During the dose-titration period, FPG reduction (relative to baseline) was greater in the globalagliatin groups than in the placebo group, showing both time and dose dependence. Because this was a 28-day dose-titration study, we focused on GA, which reflects the mean blood glucose level in the previous 2–3 weeks, rather than on HbA1c, to evaluate therapeutic efficacy. On day 28, the reductions in GA, FPG, and AUC0–24,glucose (relative to baseline) were significantly higher in the high-dose group than in the placebo group, indicating a favorable hypoglycemic effect of globalagliatin. A nonsignificant decline in HbA1c was noted in the high-dose group relative to the placebo group, which could be attributed to the ascending-dose design and short treatment period.

Insulin resistance is a major pathogenesis of type 2 diabetes [12]. The risk of IR is difficult to estimate. With an estimated prevalence of 33% in America by 2050, IR is a leading cause of mortality [13]. It is associated with many diabetes-related diseases, such as hypertension, dyslipidemia, and cardiovascular disease (including coronary heart disease) [14, 15]. Therefore, improving IR and glycemic control are major targets of type 2 diabetes treatment, particularly during the early stages of the disease [16].

In the present study, globalagliatin reduced HOMA-IR in the high-dose group, which was consistent with the results of previous research in dorzagliatin [10]. HOMA-IR primarily reflects hepatic IR [17]; however, IR includes hepatic and peripheral IR, which can be reflected by the Matsuda index derived from the MMTT results. The high-dose group exhibited a significantly increased Matsuda index (compared with both the low-dose globalagliatin and placebo groups), and, to our knowledge, this is the first time this has been achieved in clinical trials involving GKAs. Thus, we speculate that an adequate dose of globalagliatin may improve IR, which suggests a potentially novel clinical indication for globalagliatin.

This study had several limitations. The first is the relatively small sample size and inclusion of only Chinese participants. Second, the 28-day treatment period was too short. Studies of several GKAs, such as AZD1656 and MK-0941, have reported that glycemic improvements are not sustained with continuing therapy [7, 8], while dorzagliatin and PF-04937319 have still shown good glycemic control at week 12 [9, 10]. Therefore, further research is needed to verify the long-term safety and efficacy of globalagliatin.

5 Conclusion

In conclusion, our study showed that globalagliatin was well tolerated and showed favorable pharmacokinetic profiles in Chinese patients with type 2 diabetes.
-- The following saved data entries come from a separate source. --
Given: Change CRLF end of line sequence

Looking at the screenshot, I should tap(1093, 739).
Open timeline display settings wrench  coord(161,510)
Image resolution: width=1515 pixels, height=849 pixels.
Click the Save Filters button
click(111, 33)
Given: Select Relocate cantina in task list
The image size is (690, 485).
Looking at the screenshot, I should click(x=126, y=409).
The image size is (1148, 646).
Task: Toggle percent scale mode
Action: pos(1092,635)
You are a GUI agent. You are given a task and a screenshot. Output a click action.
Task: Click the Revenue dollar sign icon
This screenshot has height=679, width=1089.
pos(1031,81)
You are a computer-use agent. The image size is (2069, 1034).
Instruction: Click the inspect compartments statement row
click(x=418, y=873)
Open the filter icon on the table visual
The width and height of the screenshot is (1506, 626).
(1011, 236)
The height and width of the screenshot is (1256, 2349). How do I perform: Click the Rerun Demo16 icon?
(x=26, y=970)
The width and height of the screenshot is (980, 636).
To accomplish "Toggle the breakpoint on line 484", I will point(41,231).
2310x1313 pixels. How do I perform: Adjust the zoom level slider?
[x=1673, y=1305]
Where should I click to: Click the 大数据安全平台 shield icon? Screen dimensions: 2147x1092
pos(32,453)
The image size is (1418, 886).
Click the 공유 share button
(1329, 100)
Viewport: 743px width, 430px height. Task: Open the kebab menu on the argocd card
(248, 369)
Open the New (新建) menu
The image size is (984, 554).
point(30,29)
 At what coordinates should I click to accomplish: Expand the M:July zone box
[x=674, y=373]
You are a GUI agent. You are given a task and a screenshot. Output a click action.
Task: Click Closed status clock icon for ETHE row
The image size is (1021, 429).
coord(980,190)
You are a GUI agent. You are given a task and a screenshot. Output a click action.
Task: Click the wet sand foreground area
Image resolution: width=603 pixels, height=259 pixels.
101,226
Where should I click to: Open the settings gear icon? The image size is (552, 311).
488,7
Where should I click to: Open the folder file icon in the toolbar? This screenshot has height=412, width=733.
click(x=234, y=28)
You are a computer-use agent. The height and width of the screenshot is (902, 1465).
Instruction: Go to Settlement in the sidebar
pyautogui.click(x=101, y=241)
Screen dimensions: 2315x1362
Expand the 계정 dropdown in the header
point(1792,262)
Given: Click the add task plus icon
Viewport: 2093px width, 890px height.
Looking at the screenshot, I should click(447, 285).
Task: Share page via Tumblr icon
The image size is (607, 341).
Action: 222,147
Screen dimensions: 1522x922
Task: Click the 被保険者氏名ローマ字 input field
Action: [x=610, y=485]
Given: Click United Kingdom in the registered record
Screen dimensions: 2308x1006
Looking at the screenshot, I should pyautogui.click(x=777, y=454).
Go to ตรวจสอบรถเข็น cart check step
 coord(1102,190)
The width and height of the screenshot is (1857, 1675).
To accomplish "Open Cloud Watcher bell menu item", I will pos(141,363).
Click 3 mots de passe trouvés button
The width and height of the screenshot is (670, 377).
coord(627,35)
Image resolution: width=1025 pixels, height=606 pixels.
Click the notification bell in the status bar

High daily doses of globalagliatin reduced plasma glucose and improved IR. Although globalagliatin was related to a higher incidence of hypoglycemia and hypertriglyceridemia, these adverse effects were mild and have been reported for other GKAs. Based on our results, the phase II study will use 80 mg daily as the starting dose, while the safety and efficacy of globalagliatin will be assessed in a larger cohort and over a longer period.